# [Required task]
Reproduce every line of the items from the start through the line containing "著者一覧へ (557, 1512)", inclusive, with every coordinate in the answers increased by 24. Leave all other lines in that range unchanged.

# [Records for the task]

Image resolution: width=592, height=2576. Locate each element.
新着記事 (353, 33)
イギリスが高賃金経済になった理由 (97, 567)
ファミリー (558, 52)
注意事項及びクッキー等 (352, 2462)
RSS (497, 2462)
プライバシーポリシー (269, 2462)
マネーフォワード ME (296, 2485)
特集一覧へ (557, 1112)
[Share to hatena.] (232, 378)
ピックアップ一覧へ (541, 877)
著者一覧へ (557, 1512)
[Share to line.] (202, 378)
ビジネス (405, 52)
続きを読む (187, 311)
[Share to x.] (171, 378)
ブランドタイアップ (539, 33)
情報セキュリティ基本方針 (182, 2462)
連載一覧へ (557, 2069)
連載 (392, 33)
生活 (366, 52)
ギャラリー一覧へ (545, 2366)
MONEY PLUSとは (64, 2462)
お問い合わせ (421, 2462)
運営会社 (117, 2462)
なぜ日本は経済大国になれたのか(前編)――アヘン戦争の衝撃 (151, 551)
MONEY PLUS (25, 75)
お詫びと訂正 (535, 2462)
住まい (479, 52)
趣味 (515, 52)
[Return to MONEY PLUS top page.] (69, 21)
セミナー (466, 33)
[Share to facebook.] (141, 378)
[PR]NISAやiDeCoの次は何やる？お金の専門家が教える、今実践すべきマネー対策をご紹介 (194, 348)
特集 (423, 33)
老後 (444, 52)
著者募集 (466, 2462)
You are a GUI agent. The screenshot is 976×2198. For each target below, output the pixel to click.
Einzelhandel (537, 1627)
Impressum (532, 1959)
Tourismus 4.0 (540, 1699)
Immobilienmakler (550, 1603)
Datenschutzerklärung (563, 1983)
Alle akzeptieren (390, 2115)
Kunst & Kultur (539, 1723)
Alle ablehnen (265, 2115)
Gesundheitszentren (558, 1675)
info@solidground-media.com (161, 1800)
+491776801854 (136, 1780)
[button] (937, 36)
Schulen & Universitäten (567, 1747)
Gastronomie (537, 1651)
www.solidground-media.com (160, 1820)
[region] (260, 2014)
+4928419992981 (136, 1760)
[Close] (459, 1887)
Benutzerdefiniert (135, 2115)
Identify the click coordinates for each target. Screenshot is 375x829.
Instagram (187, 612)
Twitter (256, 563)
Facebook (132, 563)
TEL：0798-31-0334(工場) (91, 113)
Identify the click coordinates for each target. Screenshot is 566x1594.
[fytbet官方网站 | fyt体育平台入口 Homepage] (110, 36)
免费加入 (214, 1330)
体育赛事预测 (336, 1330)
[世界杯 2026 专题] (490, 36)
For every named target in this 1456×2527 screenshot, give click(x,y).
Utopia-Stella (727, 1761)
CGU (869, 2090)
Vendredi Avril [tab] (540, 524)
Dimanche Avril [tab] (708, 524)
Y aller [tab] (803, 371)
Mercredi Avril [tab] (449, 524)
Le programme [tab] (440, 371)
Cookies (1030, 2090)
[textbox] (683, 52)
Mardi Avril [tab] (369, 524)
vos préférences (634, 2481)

# [Solution to this exercise]
Image resolution: width=592, height=2576. Locate each element.
新着記事 (377, 57)
イギリスが高賃金経済になった理由 (121, 591)
ファミリー (582, 76)
注意事項及びクッキー等 (376, 2486)
RSS (521, 2486)
プライバシーポリシー (293, 2486)
マネーフォワード ME (320, 2509)
特集一覧へ (581, 1136)
[Share to hatena.] (256, 402)
ピックアップ一覧へ (565, 901)
著者一覧へ (581, 1536)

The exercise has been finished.